一週間の強化合宿を終えてくたくたの陸上青年を待っていたのはどうやらとても幸せなご褒美のようだ。


―――高鳴る胸は破裂しそうに暴れるうえ、練習に疲れた足は持ち主の意に反して今にも勝手に走り出してしまいそうである。





――――愛する恋人たちや愉快な大学生仲間に紛れて、改札付近の壁にはモデル顔負けの1人の色男が凭れていた。


人目を引くその人は最後まで合宿を頑張り抜いた辻隆也にとって恋の神様からの最高のプレゼントに違いない。

目的の人物に向かって再び歩き出した隆也はぐっと唇を噛みしめた。







―――――好きですという言葉が口から勝手に飛び出してしまいそうだった。









――――隆也の大好きな王様は誰が何と言おうと紳士である。

見知ったその長い脚は『おかえり』の言葉もなく動き出してしまうのだけれど、慌てて後ろから追いかける隆也のドラム缶バッグはひょいと素知らぬ顔の恋人に奪われてしまうからだ。







――――大丈夫です。


隆也の口から放たれる予定の言葉は簡単に消えてしまう。



――――なぜなら、大きな背中からすっと差し出された後ろ手がドラム缶バッグの人質をさっさと差し出せと強張るからである。

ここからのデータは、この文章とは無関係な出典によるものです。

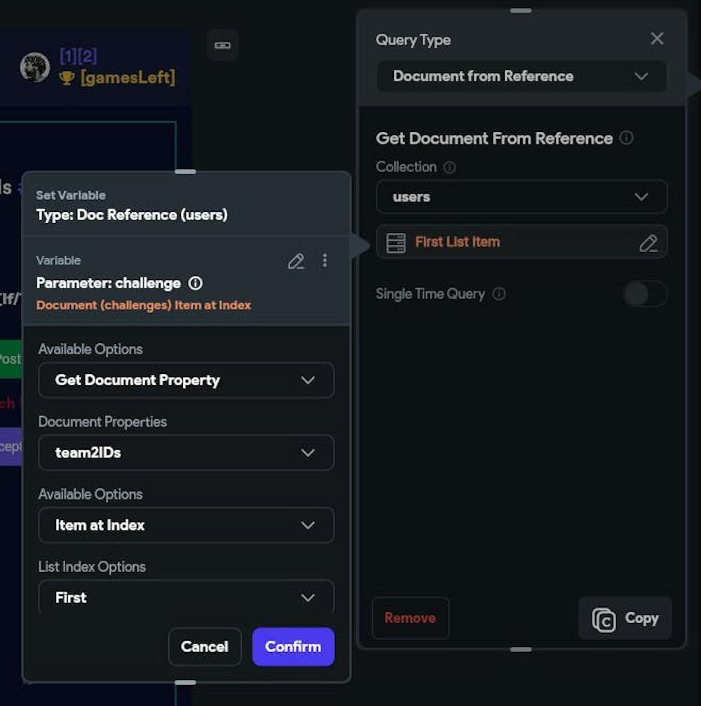Click the collapse icon above the Query Type panel
The width and height of the screenshot is (701, 706).
click(x=521, y=11)
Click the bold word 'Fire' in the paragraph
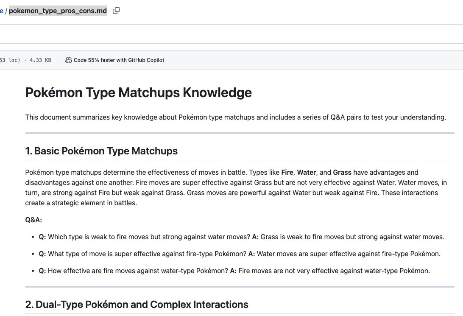 point(287,172)
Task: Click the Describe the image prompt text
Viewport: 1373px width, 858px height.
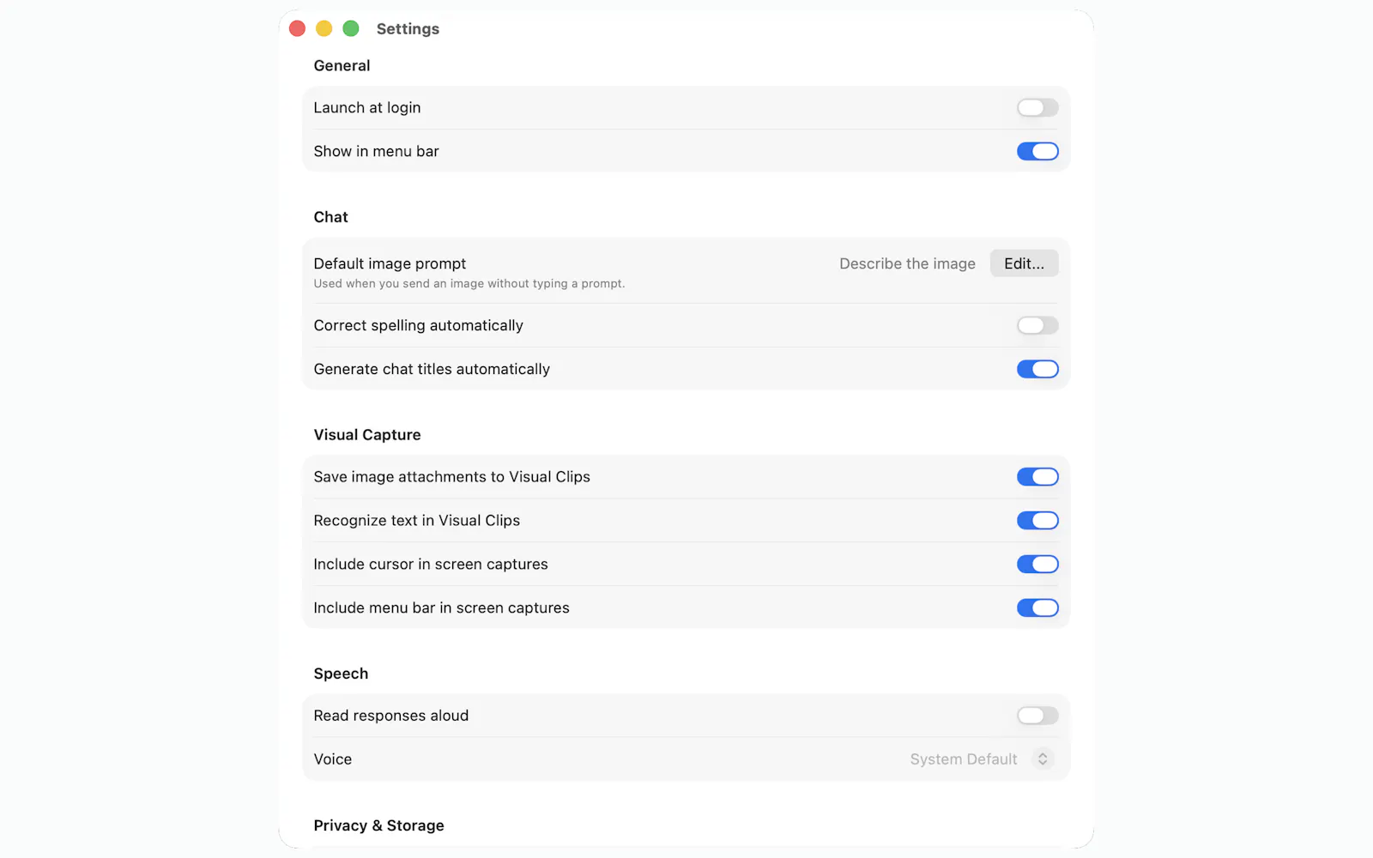Action: tap(907, 263)
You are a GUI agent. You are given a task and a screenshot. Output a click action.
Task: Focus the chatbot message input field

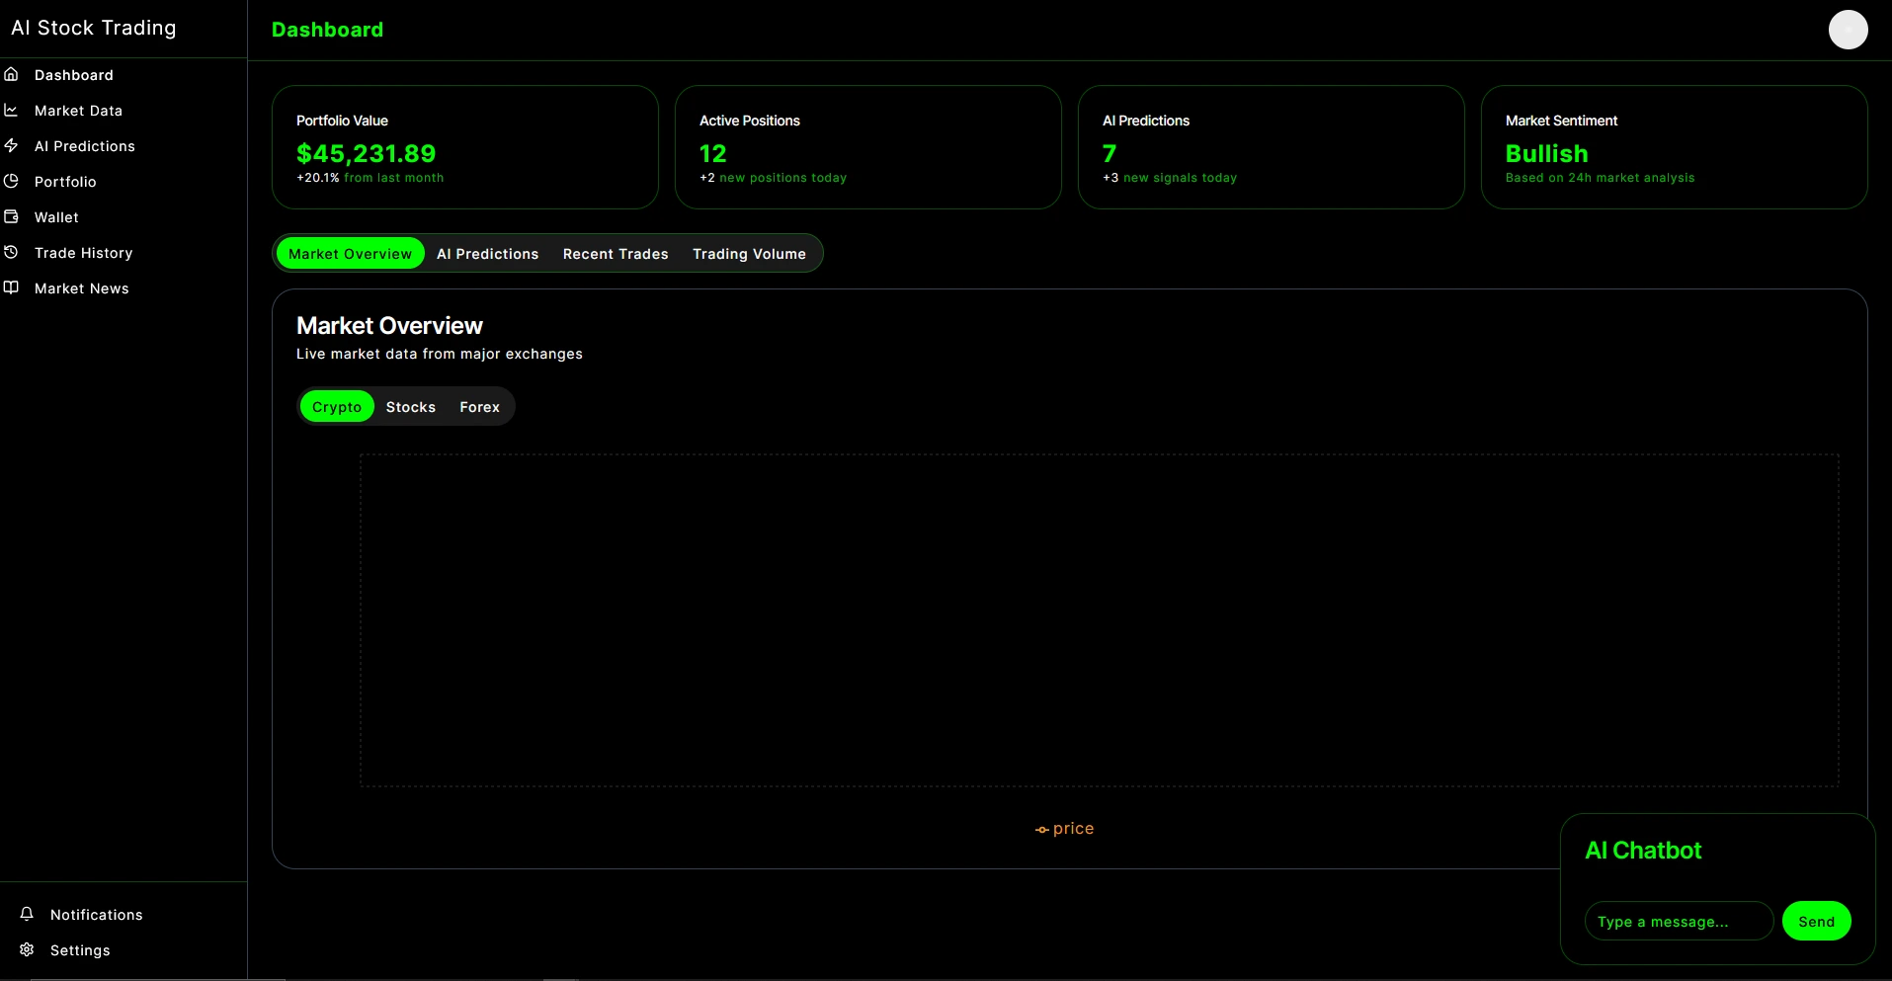point(1678,922)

止まらない心臓の音を隆也はもうどうしていいかわからない。



今なら指先まで流れるドクドクという血液すら感じられてしまうのだ。

一気に汗ばんだ手があまりにも恥ずかしいから、大好きなその手に触れていいのかどうか大いに悩んでしまうのだけれど―――。


伸ばされたその手を取らなかったなら、きっと隆也は後悔する気がした。






――――怖々と伸ばされた手がぎゅっと力強く握られるとあっという間に隆也の体は強引な恋人の隣へと攫われてしまう。


だから、真っ赤に耳を染めた隆也はあまりの幸せに思わずコンクリートに微笑んでしまうのである。




――――隆也の大好きな王様はいつだって不遜なその態度の裏にとっても暖かい優しさを隠しているのだ。









ずっとずっと。





――――会いたかったです。







―――そう伝えたいのに、会えなかった日々が続いたその分だけ、今度は待ち望んだその人の顔を見るのがとても恥ずかしいのはきっと恋の神様が不思議な魔法をかけたせいなんだと思う。


幸せと恥ずかしさでお腹がいっぱいで、ただ赤く染まる顔を下に向けて歩く隆也は、大好きな人の長い脚が動くのをじっと眺めていた。



―――いつだって不器用な隣の紳士は隆也を恥ずかしいぐらいの幸せでエスコートしてくれるのだ。







恋人繋ぎをしたその二つの手はしっかり握られているのだけれど、若い恋人たちは互い耳を赤く染めながらも、顔を合わせることなく夕焼けの帰り道を歩いて行く。



――――そんな二人の背中を空をオレンジ色染め上げた夕日が手を振って見送っていた。